• _Vorliegender Text_
- Bei welchem Wasserstand wird es kritisch?
- Wie reagiert der Verband auf das Niedrigwasser?
- Was ist mit Plänen für die neue Talsperren?
- Wir klären alle relevanten Fragen zum Thema Niedrigwasser
Oberberg – Am Donnerstag war es soweit: Am Tag, an dem der Aggerverband seine Bilanz für das zu Ende gehende Wasserwirtschaftsjahr vorstellte, ist der Füllstand der Wiehltalsperre erstmals in diesem Jahr unter 50 Prozent gesunken. Ein außergewöhnliches Wasserwirtschaftsjahr, das einige Fragen offen lässt.
Warum ist nach diesem trockenen Sommer noch Wasser in den Talsperren?
Weil es vorher mehr geregnet hat als sonst üblich. Mit Ausnahme von Februar und März seien die Monate von November bis April im langjährigen Vergleich sogar zu nass gewesen, erklärt Aggerverband-Vorstand Prof. Dr. Lothar Scheuer. Vor allem der Regen im April sei noch einmal wichtig gewesen, damit die Talsperren gut gefüllt waren: „So hatten wir eine relativ gute Ausgangsposition.“
Warum sind die Verantwortlichen beim Aggerverband immer noch entspannt?

• _Datenauszug_
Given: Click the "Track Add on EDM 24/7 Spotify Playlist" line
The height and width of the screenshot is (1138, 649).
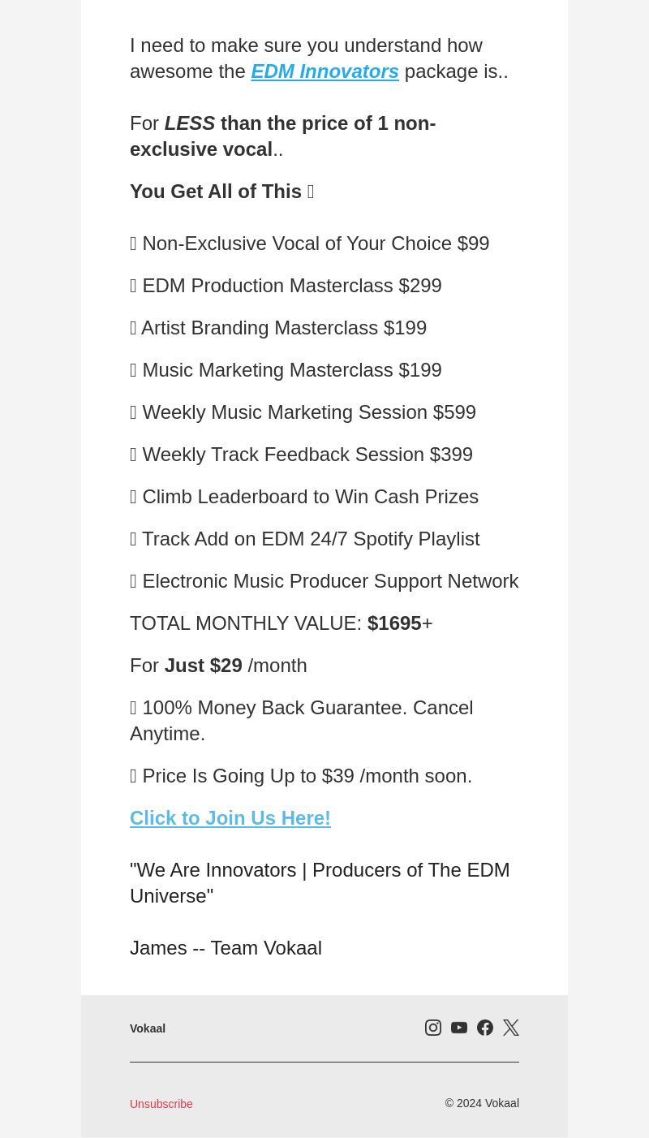Looking at the screenshot, I should coord(305,539).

• _Was erwartet wird_
Entnimm dem Text zum Niedrigwasser der Talsperren wörtlich den Abschnitt zwischen „- Wie reagiert“ und „in den Talsperren?“, beide Stellen eingeschlossen. Die Daten werden hier nicht gebraucht.

• _Vollständige Antwort_
- Wie reagiert der Verband auf das Niedrigwasser?
- Was ist mit Plänen für die neue Talsperren?
- Wir klären alle relevanten Fragen zum Thema Niedrigwasser
Oberberg – Am Donnerstag war es soweit: Am Tag, an dem der Aggerverband seine Bilanz für das zu Ende gehende Wasserwirtschaftsjahr vorstellte, ist der Füllstand der Wiehltalsperre erstmals in diesem Jahr unter 50 Prozent gesunken. Ein außergewöhnliches Wasserwirtschaftsjahr, das einige Fragen offen lässt.
Warum ist nach diesem trockenen Sommer noch Wasser in den Talsperren?